• **EXERCISE DESCRIPTION**: Copy each of the records exactly; leave nothing out.

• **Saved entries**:
--- START ---

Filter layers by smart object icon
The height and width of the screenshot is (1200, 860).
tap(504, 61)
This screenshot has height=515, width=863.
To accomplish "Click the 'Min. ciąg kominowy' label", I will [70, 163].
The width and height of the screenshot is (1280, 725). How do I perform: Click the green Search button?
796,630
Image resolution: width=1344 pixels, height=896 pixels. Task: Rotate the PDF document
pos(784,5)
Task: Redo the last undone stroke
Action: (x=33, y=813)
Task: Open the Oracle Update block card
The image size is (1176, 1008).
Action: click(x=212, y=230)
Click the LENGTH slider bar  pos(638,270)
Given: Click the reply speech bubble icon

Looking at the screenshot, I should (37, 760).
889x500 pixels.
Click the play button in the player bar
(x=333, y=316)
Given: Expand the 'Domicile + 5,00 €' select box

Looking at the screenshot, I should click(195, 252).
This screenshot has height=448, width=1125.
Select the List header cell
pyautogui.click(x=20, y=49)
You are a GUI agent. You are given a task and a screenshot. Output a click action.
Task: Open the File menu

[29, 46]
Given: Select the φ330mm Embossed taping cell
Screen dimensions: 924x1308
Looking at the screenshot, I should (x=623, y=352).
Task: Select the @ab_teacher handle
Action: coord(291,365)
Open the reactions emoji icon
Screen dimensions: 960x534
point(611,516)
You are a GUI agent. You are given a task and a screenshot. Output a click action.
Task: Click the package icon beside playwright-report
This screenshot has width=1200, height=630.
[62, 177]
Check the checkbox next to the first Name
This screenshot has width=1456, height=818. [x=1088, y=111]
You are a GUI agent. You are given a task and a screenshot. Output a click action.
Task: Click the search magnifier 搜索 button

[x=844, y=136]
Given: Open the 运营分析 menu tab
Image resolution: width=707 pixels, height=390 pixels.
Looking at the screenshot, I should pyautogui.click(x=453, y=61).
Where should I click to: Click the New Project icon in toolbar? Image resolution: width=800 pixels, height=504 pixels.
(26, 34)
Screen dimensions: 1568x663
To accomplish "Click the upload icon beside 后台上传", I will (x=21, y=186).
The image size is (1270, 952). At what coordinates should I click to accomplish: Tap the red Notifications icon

--- END ---

• **RESPONSE TO THE EXERCISE**:
Filter layers by smart object icon
The height and width of the screenshot is (1200, 860).
tap(504, 61)
This screenshot has height=515, width=863.
To accomplish "Click the 'Min. ciąg kominowy' label", I will [70, 163].
The width and height of the screenshot is (1280, 725). How do I perform: Click the green Search button?
796,630
Image resolution: width=1344 pixels, height=896 pixels. Task: Rotate the PDF document
pos(784,5)
Task: Redo the last undone stroke
Action: (x=33, y=813)
Task: Open the Oracle Update block card
The image size is (1176, 1008).
Action: click(x=212, y=230)
Click the LENGTH slider bar  pos(638,270)
Given: Click the reply speech bubble icon

Looking at the screenshot, I should (37, 760).
889x500 pixels.
Click the play button in the player bar
(x=333, y=316)
Given: Expand the 'Domicile + 5,00 €' select box

Looking at the screenshot, I should click(195, 252).
This screenshot has height=448, width=1125.
Select the List header cell
pyautogui.click(x=20, y=49)
You are a GUI agent. You are given a task and a screenshot. Output a click action.
Task: Open the File menu

[29, 46]
Given: Select the φ330mm Embossed taping cell
Screen dimensions: 924x1308
Looking at the screenshot, I should (x=623, y=352).
Task: Select the @ab_teacher handle
Action: coord(291,365)
Open the reactions emoji icon
Screen dimensions: 960x534
point(611,516)
You are a GUI agent. You are given a task and a screenshot. Output a click action.
Task: Click the package icon beside playwright-report
This screenshot has width=1200, height=630.
[62, 177]
Check the checkbox next to the first Name
This screenshot has width=1456, height=818. [x=1088, y=111]
You are a GUI agent. You are given a task and a screenshot. Output a click action.
Task: Click the search magnifier 搜索 button

[x=844, y=136]
Given: Open the 运营分析 menu tab
Image resolution: width=707 pixels, height=390 pixels.
Looking at the screenshot, I should pyautogui.click(x=453, y=61).
Where should I click to: Click the New Project icon in toolbar? Image resolution: width=800 pixels, height=504 pixels.
(26, 34)
Screen dimensions: 1568x663
To accomplish "Click the upload icon beside 后台上传", I will (x=21, y=186).
The image size is (1270, 952). At what coordinates should I click to accomplish: Tap the red Notifications icon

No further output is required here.